Hybrid Air: Improved vehicle efficiency through air propulsion
Peugeot Citroën is pioneering a new direction for hybrid vehicles with its innovative Hybrid Air concept. The combination of a standard gasoline engine and compressed air system enables the car to achieve an efficiency of up to 81 MPG.
French automaker PSA Peugeot Citroën recently unveiled its new Hybrid Air vehicle concept, a car that can effectively run on, you guessed it, the very air we breathe. By integrating a hydraulic motor-pump assembly into your standard vehicle powertrain, the energy that would normally be wasted during braking or deceleration is used to compress and store air in a pressurized cylinder. This air is then released through the hydraulic motor during acceleration, propelling the vehicle forward. Depending on your current driving condition, the motor will either run the car alone with the engine turned off completely, or in conjunction with the gasoline engine.
Modern hybrid vehicles such as the Toyota Prius already utilize such kinetic energy recovery systems (KERS), but unlike the Hybrid Air, they convert the braking energy into electricity. Peugeot Citroën’s concept benefits from being essentially mechanical, hence requiring fewer complex components, such as generators, electric motors, and battery packs in particular. This makes for a far more affordable, lighter, and easier to maintain car, with emissions of 69 grams of CO2 per kilometer driven, rivaling that of the Prius’ 92 g/km. Also prepare to pay less for fuel, with the concept’s exceptional city driving mileage of 81 miles per gallon (MPG).

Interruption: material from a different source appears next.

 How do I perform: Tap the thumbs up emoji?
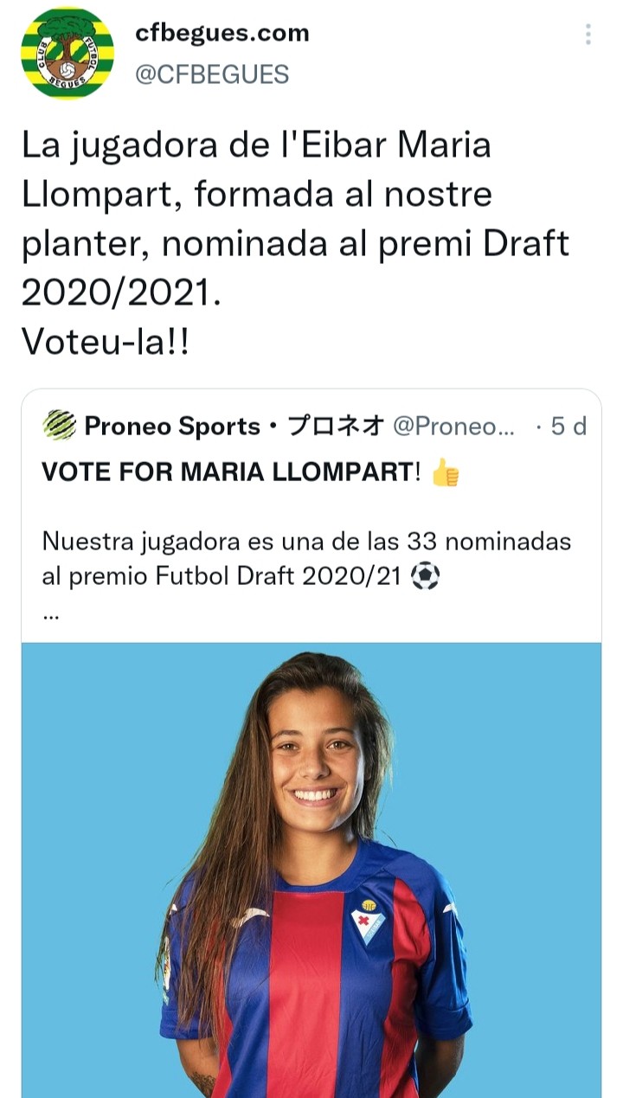(x=446, y=474)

Let’s hope it also means a move away from the infamous lunchbox design of most hybrids (looking at you Prius)
The automaker, not usually known for its outlandish and unconventional approach to vehicle design, is aiming to play a leading role in the move towards low emission, more fuel efficient vehicles. Although the concept of hydraulic hybrids is not entirely new, the company affirms that the innovation lies in their implementation of the technology to produce the most efficient car. The motivation is certainly there, with the company in need of a breakthrough vehicle after reporting a net loss in 2012, and with continually tightening vehicle emissions caps by the European Commission. Peugeot Citroën claims that its patented technology will enable them to achieve a mileage of 117 MPG by 2020, and may perhaps give them a large slice of the elusive hybrid market in the near future.
Expect to see the Hybrid Air blowing past you in 2016.